WHAT IS ASKED » Can you lay out the material below as a JSON list of strings, one string per line and blank lines dropped, starting at the line that has "Task: Set low" and stopping after the line that has "tap(941, 743)"? Leave the pictures out.

Saved entries

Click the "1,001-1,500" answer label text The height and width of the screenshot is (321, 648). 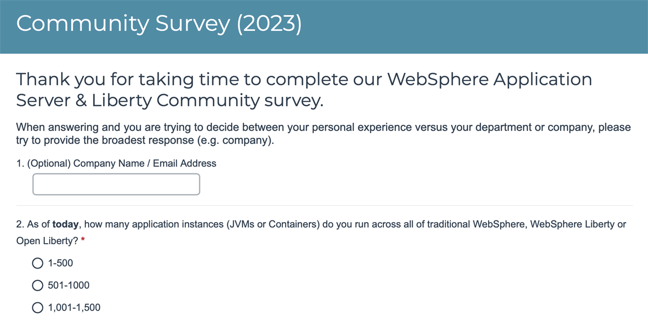point(74,307)
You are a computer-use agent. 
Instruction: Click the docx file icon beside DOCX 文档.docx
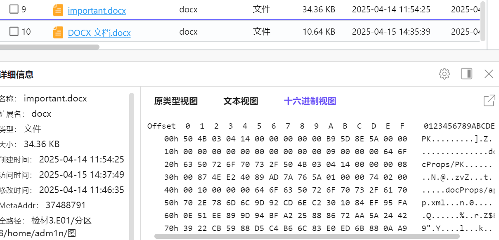click(57, 32)
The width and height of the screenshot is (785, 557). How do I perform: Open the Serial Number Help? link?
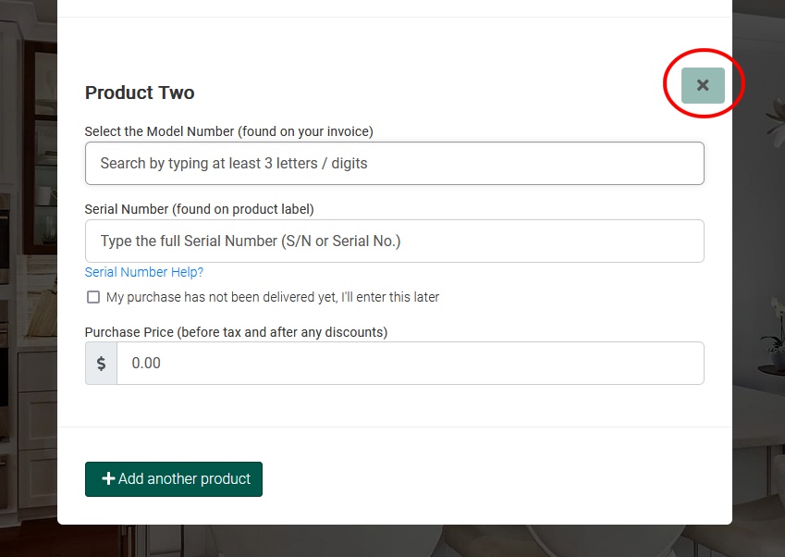(x=143, y=272)
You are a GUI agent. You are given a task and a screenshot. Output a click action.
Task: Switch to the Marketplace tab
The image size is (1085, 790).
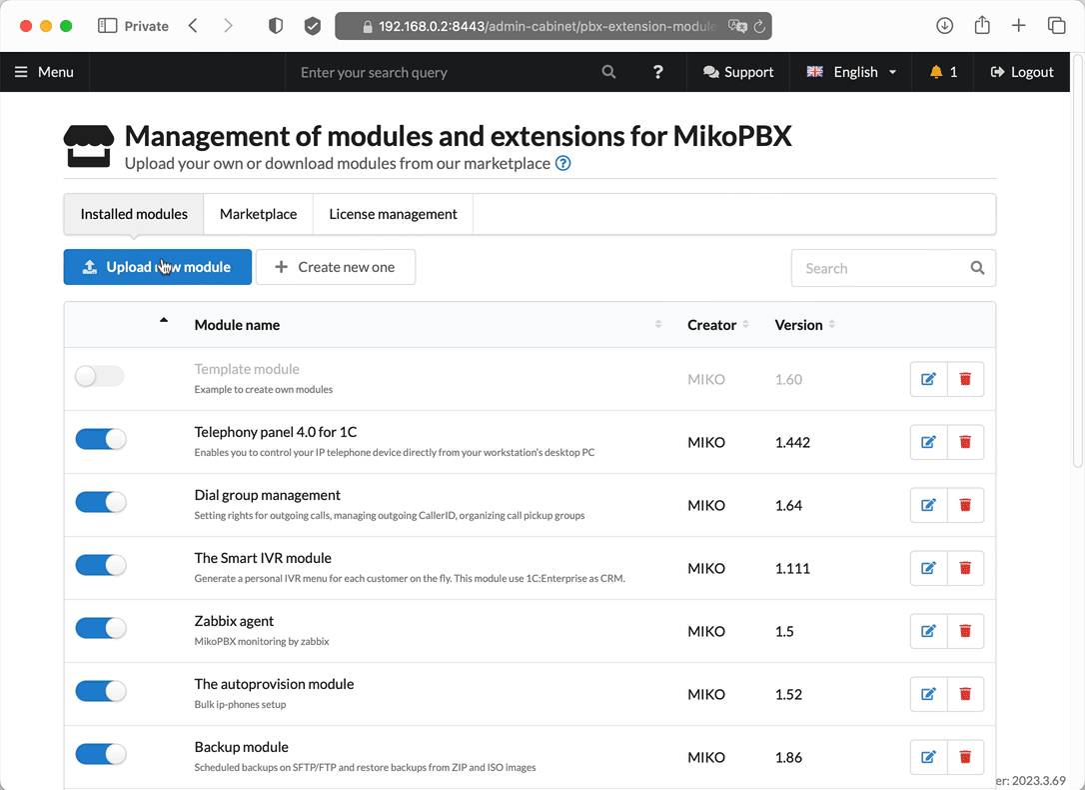258,214
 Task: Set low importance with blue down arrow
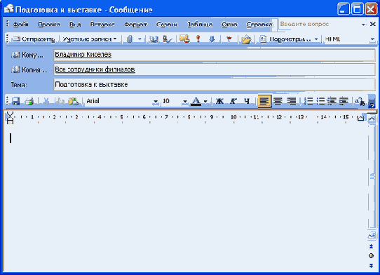click(212, 39)
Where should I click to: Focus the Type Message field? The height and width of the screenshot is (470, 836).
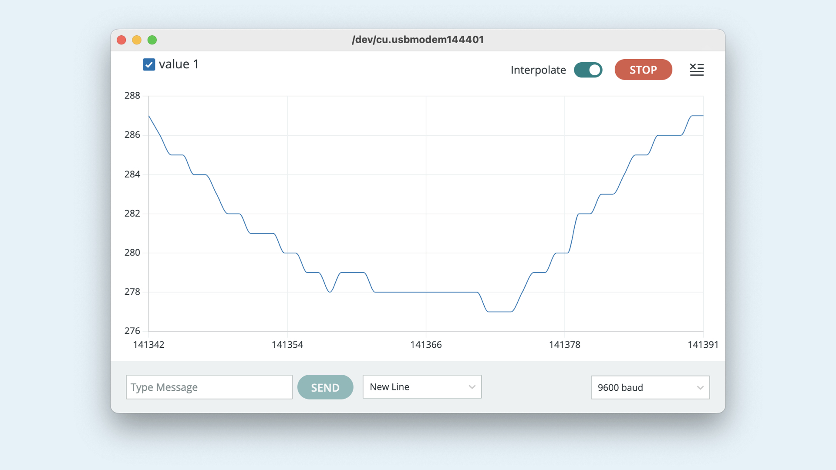209,387
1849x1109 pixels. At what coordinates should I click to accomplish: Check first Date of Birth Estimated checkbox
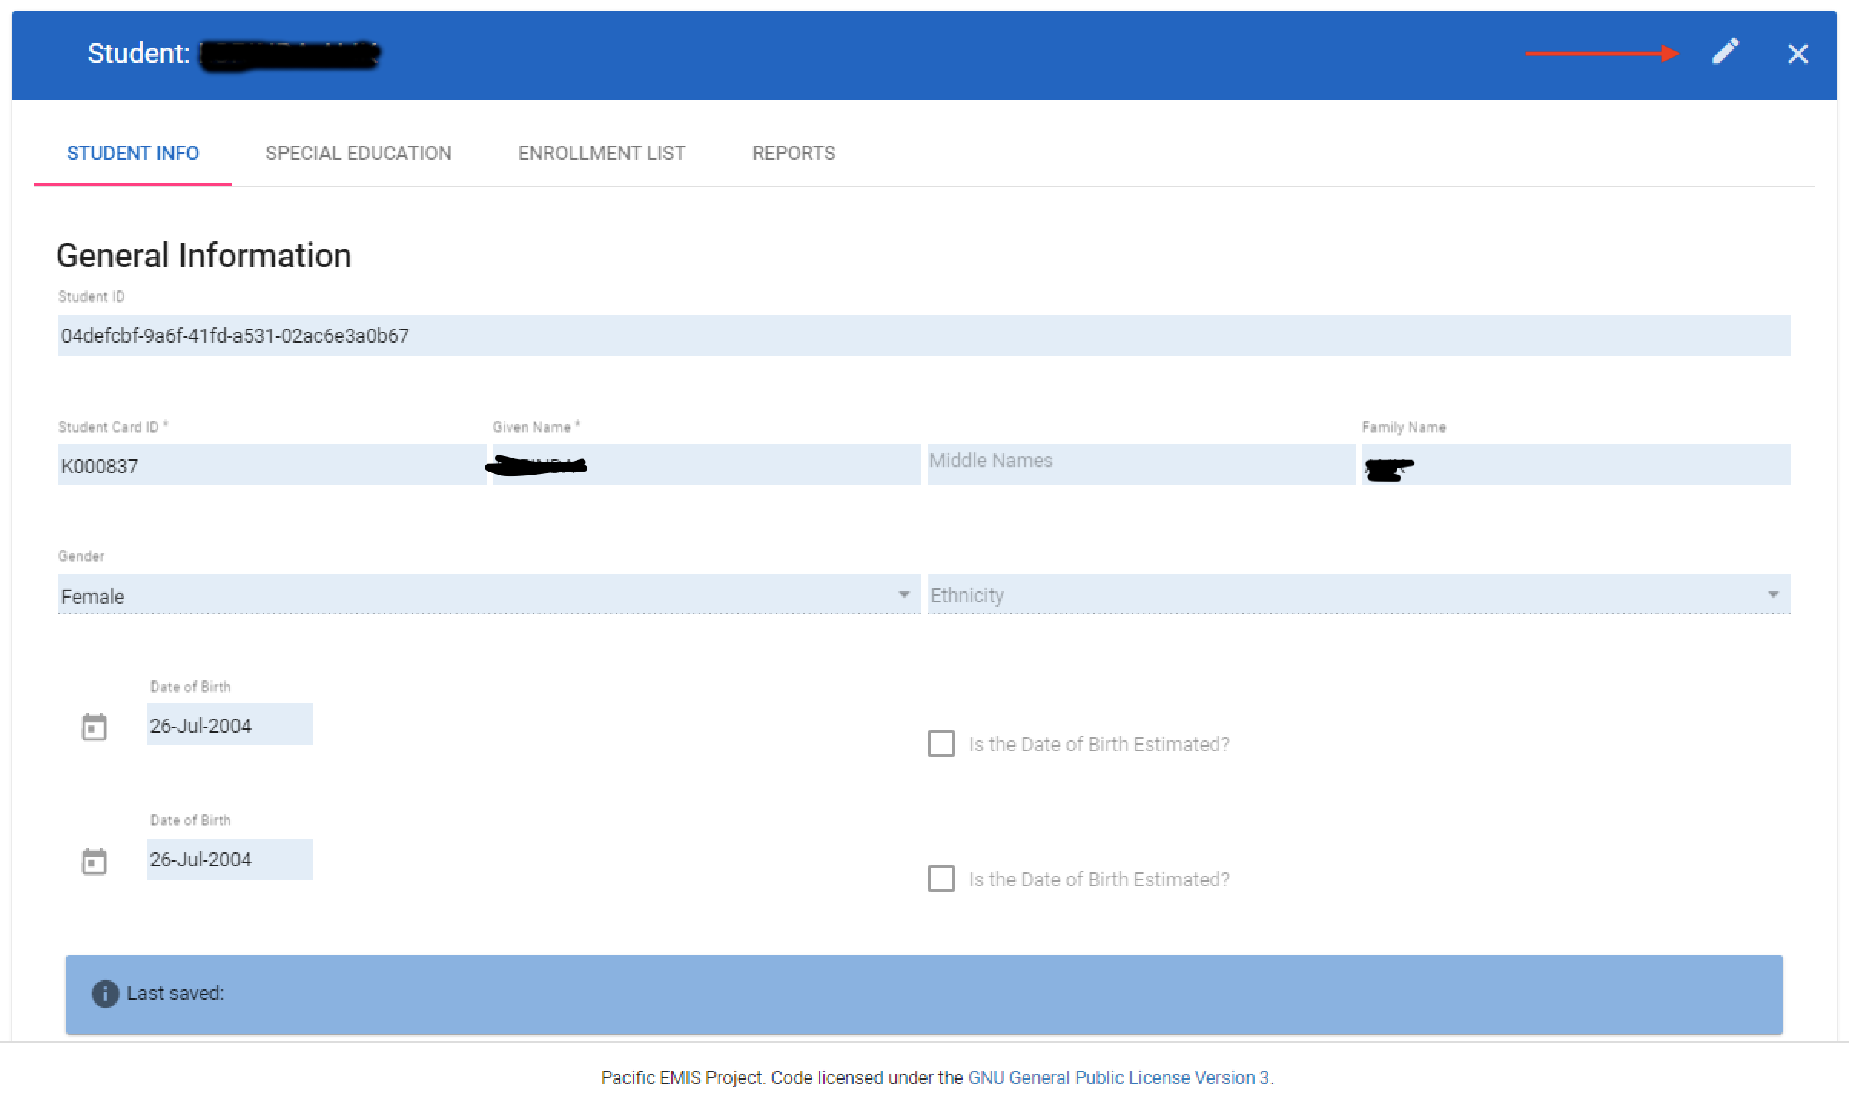tap(941, 743)
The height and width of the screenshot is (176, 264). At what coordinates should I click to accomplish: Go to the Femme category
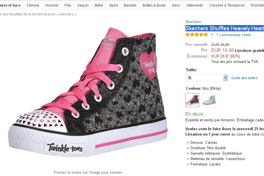33,5
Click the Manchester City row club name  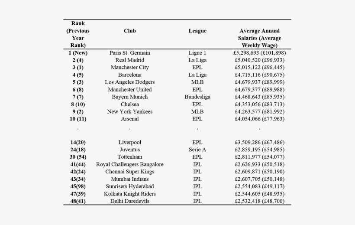pos(129,68)
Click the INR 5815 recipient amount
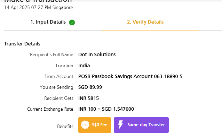The image size is (222, 136). (88, 98)
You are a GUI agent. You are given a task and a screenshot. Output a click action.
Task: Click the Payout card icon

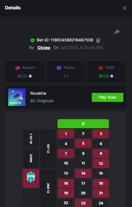(x=59, y=68)
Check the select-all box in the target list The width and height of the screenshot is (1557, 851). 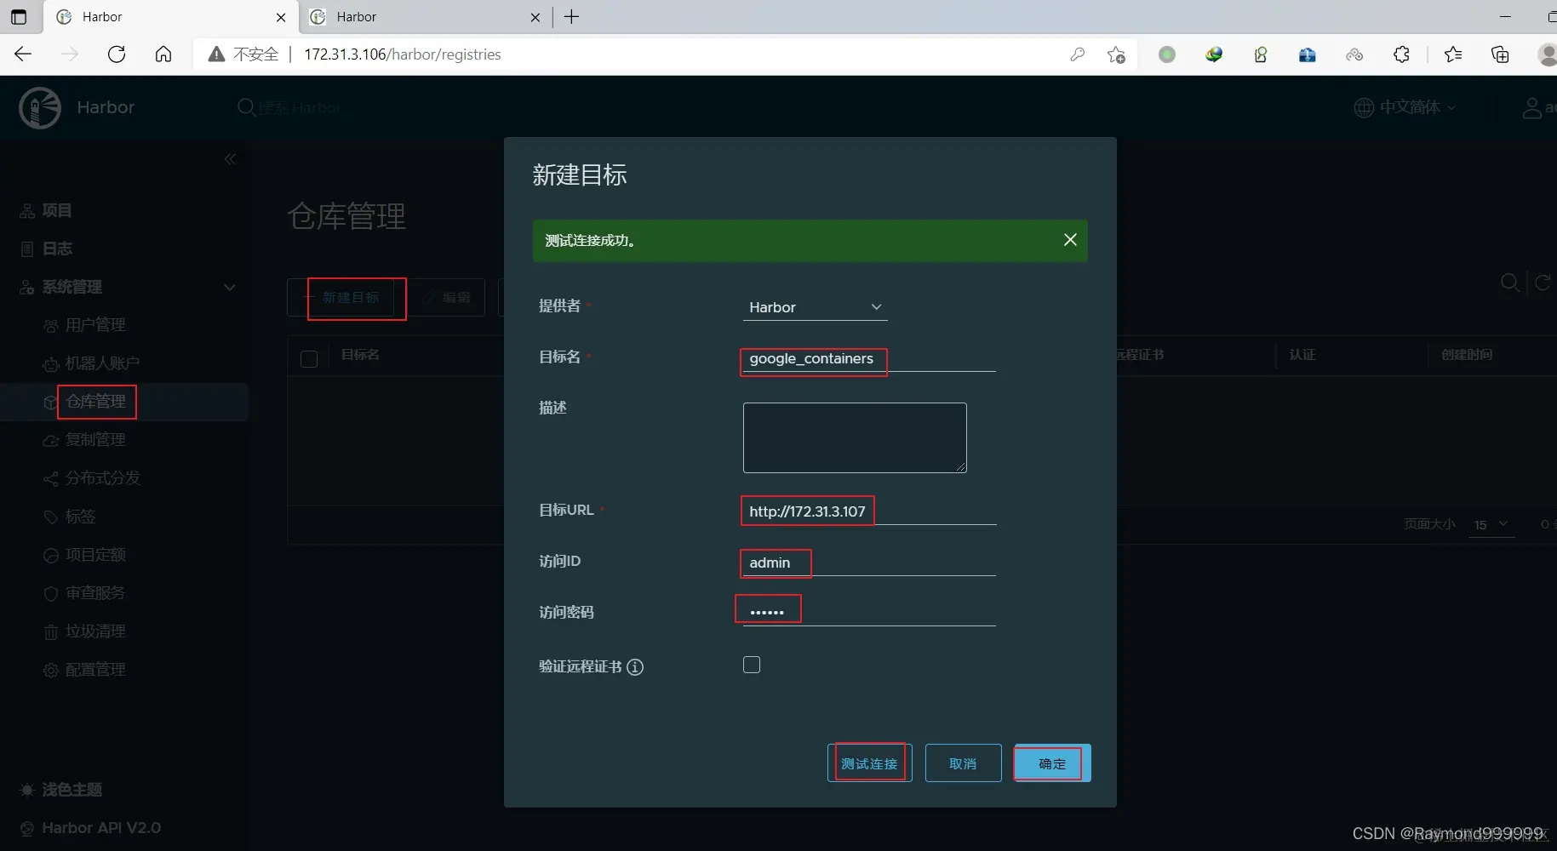point(309,358)
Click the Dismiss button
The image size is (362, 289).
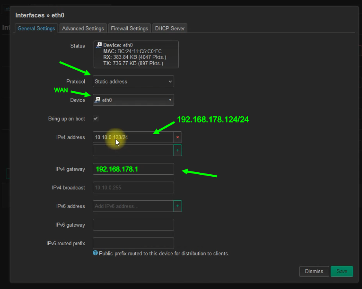click(314, 271)
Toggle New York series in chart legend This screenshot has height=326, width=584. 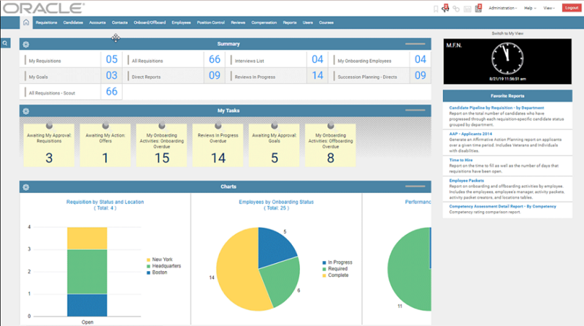click(159, 259)
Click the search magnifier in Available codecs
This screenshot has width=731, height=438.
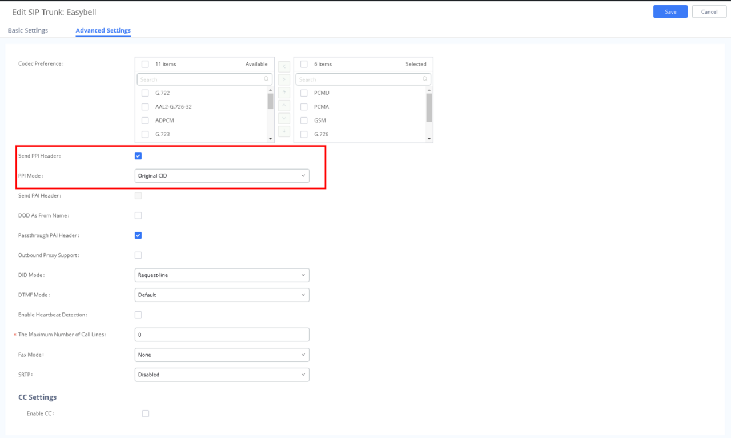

TASK OUTPUT »
[
  " Task: Set low importance with blue down arrow",
  "click(212, 39)",
  "Where should I click to: Focus the Type Message field? The height and width of the screenshot is (470, 836).",
  "209,387",
  "1849x1109 pixels. At what coordinates should I click to accomplish: Check first Date of Birth Estimated checkbox",
  "tap(941, 743)"
]